## Given exercise
Copy the entries below verbatim, beginning at the line that contains "Click Switch to Pre-Release Version" and ending after the line that contains "The width and height of the screenshot is (861, 637).".

## Dataset records
(begin)

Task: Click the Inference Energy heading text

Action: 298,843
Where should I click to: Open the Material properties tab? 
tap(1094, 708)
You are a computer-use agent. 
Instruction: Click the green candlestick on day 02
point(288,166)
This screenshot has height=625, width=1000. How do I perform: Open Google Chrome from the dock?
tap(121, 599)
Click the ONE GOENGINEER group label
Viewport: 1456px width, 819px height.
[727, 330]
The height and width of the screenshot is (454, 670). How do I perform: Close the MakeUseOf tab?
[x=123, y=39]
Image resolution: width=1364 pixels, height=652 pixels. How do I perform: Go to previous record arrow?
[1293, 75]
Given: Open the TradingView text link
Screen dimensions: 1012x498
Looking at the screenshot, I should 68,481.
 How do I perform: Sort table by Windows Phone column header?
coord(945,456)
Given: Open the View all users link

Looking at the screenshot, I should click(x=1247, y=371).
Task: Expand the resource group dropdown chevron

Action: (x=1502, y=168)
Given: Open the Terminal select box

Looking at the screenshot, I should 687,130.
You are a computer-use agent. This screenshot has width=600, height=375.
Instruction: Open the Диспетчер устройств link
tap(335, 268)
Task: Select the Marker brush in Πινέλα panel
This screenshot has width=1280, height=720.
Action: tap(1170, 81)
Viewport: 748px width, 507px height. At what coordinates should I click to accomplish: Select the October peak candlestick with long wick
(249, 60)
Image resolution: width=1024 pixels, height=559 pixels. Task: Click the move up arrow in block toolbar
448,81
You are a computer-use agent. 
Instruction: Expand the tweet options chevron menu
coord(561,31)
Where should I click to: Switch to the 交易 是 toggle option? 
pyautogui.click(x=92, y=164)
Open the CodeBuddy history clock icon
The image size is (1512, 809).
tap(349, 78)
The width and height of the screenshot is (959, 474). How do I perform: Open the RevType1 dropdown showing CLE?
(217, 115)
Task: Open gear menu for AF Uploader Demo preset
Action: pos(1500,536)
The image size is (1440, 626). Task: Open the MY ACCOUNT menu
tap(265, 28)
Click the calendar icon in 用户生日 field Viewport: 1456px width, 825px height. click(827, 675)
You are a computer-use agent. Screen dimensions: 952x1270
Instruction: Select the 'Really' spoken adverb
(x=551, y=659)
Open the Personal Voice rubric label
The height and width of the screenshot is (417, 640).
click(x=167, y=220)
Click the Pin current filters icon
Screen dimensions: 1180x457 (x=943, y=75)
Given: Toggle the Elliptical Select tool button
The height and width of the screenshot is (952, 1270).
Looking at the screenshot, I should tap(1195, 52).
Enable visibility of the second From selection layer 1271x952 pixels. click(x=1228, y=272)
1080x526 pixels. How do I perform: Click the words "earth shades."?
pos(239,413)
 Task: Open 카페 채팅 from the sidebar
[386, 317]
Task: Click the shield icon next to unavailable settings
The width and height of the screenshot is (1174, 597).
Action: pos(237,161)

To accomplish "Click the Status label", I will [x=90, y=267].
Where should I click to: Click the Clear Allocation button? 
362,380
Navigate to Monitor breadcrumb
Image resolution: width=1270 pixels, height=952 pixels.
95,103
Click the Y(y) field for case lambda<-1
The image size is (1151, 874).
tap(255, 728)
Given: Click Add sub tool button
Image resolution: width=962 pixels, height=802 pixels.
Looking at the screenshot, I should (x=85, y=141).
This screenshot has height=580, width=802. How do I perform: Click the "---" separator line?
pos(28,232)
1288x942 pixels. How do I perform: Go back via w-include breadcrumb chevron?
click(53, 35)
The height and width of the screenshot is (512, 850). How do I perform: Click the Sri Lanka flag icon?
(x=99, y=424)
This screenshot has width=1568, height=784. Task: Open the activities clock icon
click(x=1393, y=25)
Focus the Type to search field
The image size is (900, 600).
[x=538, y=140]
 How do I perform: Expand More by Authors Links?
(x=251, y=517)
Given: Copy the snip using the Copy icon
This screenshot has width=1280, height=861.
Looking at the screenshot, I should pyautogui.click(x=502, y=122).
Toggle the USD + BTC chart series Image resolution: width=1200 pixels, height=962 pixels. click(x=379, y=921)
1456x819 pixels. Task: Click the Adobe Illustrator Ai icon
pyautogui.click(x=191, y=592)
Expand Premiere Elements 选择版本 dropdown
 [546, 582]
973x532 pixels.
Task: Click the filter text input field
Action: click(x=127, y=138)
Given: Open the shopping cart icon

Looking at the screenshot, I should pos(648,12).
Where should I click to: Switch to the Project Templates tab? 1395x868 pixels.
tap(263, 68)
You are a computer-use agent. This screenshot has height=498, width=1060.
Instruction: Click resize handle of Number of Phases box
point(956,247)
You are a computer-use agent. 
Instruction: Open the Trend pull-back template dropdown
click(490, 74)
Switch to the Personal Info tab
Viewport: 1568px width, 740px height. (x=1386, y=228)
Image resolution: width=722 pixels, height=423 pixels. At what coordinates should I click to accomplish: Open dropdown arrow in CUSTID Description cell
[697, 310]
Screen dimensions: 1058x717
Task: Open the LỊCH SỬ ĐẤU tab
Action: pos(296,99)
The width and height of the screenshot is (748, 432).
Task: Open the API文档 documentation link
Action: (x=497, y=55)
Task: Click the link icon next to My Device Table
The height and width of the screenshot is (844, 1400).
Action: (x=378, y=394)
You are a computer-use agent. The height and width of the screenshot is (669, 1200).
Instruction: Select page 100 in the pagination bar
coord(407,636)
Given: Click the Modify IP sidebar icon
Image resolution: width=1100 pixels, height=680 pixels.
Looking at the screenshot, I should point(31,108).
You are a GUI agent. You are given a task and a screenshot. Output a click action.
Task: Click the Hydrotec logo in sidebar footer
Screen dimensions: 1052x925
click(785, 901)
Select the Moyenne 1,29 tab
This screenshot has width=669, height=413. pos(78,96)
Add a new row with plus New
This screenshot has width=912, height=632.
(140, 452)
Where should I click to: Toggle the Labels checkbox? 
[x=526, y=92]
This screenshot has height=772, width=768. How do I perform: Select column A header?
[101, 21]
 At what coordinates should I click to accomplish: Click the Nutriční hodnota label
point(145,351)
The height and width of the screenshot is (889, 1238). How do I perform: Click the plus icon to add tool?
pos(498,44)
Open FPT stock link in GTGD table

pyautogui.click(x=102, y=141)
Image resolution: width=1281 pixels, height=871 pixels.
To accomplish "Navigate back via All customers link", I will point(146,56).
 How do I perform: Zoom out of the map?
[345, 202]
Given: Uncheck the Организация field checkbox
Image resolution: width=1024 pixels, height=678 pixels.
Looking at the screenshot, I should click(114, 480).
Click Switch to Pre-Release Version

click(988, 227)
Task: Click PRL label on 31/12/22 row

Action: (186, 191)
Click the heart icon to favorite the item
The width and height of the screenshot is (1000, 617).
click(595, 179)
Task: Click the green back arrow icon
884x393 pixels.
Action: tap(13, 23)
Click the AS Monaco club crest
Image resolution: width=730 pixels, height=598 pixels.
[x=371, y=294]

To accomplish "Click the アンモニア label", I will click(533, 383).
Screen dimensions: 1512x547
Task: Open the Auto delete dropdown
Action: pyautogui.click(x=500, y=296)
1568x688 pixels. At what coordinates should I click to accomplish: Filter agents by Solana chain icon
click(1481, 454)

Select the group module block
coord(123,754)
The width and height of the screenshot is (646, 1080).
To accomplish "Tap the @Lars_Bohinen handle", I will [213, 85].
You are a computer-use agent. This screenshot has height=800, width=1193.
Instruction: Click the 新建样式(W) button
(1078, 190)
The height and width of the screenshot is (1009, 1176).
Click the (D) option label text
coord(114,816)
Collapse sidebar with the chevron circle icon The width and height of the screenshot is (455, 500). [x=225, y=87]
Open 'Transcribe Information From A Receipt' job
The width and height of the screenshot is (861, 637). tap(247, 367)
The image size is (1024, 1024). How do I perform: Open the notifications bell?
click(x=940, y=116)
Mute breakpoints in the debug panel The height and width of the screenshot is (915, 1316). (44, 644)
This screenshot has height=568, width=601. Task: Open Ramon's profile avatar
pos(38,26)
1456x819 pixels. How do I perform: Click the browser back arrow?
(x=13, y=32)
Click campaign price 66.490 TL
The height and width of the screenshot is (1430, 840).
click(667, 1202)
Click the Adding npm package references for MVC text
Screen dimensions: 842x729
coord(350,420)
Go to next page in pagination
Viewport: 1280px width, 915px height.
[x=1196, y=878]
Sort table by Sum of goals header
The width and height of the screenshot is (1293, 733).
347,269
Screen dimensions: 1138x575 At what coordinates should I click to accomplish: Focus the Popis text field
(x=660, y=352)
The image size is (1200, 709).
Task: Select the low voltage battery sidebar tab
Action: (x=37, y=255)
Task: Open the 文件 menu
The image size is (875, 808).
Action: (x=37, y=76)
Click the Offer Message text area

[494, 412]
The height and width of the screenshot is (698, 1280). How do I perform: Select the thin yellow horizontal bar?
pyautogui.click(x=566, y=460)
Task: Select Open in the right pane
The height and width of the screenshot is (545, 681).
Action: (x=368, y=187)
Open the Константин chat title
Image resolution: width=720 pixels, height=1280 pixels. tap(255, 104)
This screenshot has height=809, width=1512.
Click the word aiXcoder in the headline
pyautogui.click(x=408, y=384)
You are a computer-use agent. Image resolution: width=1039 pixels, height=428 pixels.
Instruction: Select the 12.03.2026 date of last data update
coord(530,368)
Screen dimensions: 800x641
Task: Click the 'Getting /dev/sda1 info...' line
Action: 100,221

(end)

## The answer
Click Switch to Pre-Release Version

click(988, 227)
Task: Click PRL label on 31/12/22 row

Action: (186, 191)
Click the heart icon to favorite the item
The width and height of the screenshot is (1000, 617).
click(595, 179)
Task: Click the green back arrow icon
884x393 pixels.
Action: tap(13, 23)
Click the AS Monaco club crest
Image resolution: width=730 pixels, height=598 pixels.
[x=371, y=294]

To accomplish "Click the アンモニア label", I will click(533, 383).
Screen dimensions: 1512x547
Task: Open the Auto delete dropdown
Action: pyautogui.click(x=500, y=296)
1568x688 pixels. At what coordinates should I click to accomplish: Filter agents by Solana chain icon
click(1481, 454)

Select the group module block
coord(123,754)
The width and height of the screenshot is (646, 1080).
To accomplish "Tap the @Lars_Bohinen handle", I will [213, 85].
You are a computer-use agent. This screenshot has height=800, width=1193.
Instruction: Click the 新建样式(W) button
(1078, 190)
The height and width of the screenshot is (1009, 1176).
Click the (D) option label text
coord(114,816)
Collapse sidebar with the chevron circle icon The width and height of the screenshot is (455, 500). [x=225, y=87]
Open 'Transcribe Information From A Receipt' job
The width and height of the screenshot is (861, 637). tap(247, 367)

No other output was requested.